Everything is so incredibly depressing. Early socialism has worn thin, and I'm troubled by the totalitarianism, the far-right and ugly nationalism rearing up in India

This love for the written word is inherited from his parents – after all, he was born in their study. His mother, Chabi Basu, a renowned Bengali author, was in the middle of writing a book during her pregnancy.

"She thought she wouldn't have time to write once she had me, so she held me in for as long as she could, even when her water broke!" Basu laughs. "But I couldn't wait." While Basu always loved to write, he also knew that being an author all those decades ago was unsustainable as a paid career. So, instead, he pursued higher education, completed his doctorate and became an academic.

"Books were always the mainstay," says Basu. "But I didn't want to be a ­hobbyist. I needed a profession… and I had the licence to write as soon as I ­became a professor."

His writing career began with The Opium Clerk in 2001, which was followed by several acclaimed novels over the past two decades; The ­Miniaturist, Racists and The Yellow Emperor's Cure, as well as a collection of short stories called The ­Japanese Wife.

He also writes prolifically in Bengali, and has three other books out this month apart from The Endgame – Angel (in Bengali), Chitrakaar (the Hindi translation of The Miniaturist) and Sarojini's Mother. The Japanese Wife was adapted into a moving love story and critically lauded film by the award-winning filmmaker Aparna Sen.

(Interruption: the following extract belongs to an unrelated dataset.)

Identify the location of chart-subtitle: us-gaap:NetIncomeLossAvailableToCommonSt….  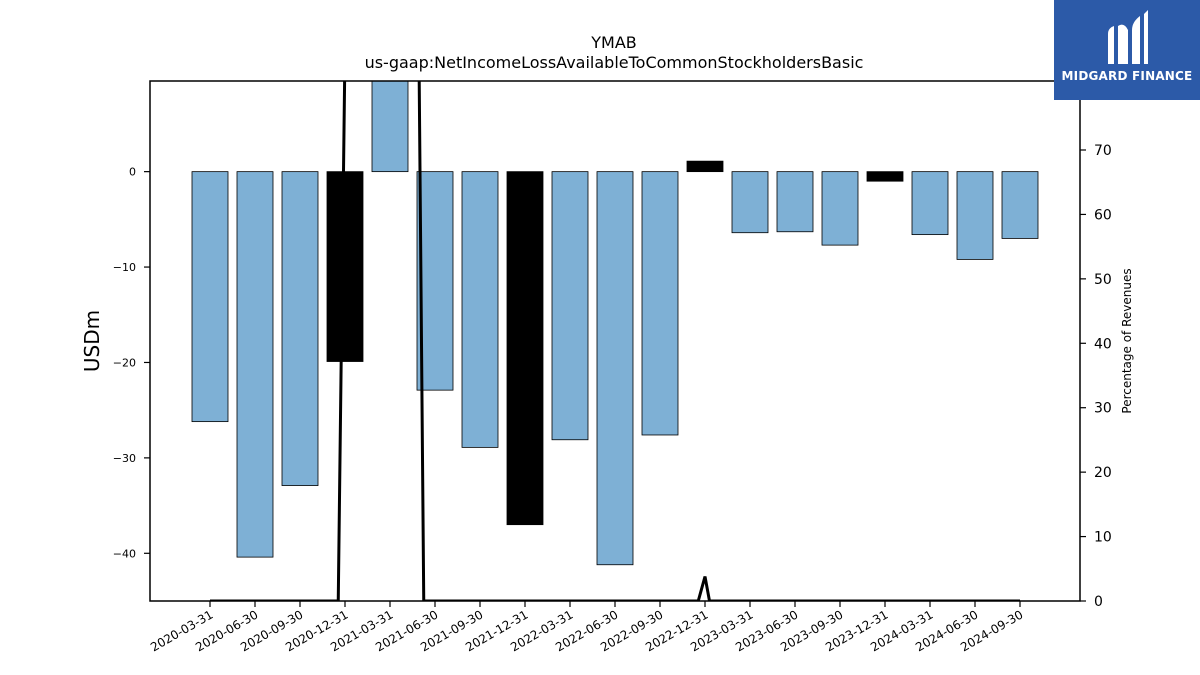
(614, 62).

Basu's short story collection, 'The Japanese Wife'. Courtesy Harper Collins
Basu's short story collection, 'The Japanese Wife'. Courtesy Harper Collins

So how exactly do these unique stories come to life? He muses that they usually fall into place in his mind. For example, The Japanese Wife came about 25 years after he first ruminated over it.

"I was passionately involved in activism [his parents were among Bengal's most prominent communists] and I remember I was standing on a jetty with a comrade in a village in South Bengal," Basu says. "He suddenly pointed to a man at a distance and said, 'You know, he has a Japanese wife'. And I was transfixed."

At the time, Basu recalls, he had a million questions racing through his mind – how did the two meet? How do they communicate? Does the husband know Japanese? But he did not ask any of them. He is thankful, however, that his imagination was left to run free when he wrote the short story later.

The Endgame also germinated unexpectedly. Basu travelled to a village in Bengal notorious for human trafficking to meet survivors as research for a Bollywood project. But when he was at last face to face with the women and girls, he couldn't ask them anything.

"I was staring at 14 pairs of eyes, and to my mind they blended into the face of Shabnam," Basu says. "I was filled with so much anger. All these injustices [in the book] are connected."

The strength displayed by Tejaswini and Shabnam echoes the mood of women in India today, although coincidentally, as they become the face of protests against the Citizenship Amendment Act and the National Register of Citizens. The act has led to protests across India over the past month. Women, especially, have been leading the charge in places such as the southern Delhi district of Shaheen Bagh, and the mounting sound of the female voice deeply resonates with the characters Basu has penned in his current books.

"Everything is so incredibly depressing. Early socialism has worn thin, and I'm troubled by the totalitarianism, the far-right and ugly nationalism rearing up in India. Undoubtedly, I will write fiction that addresses our times."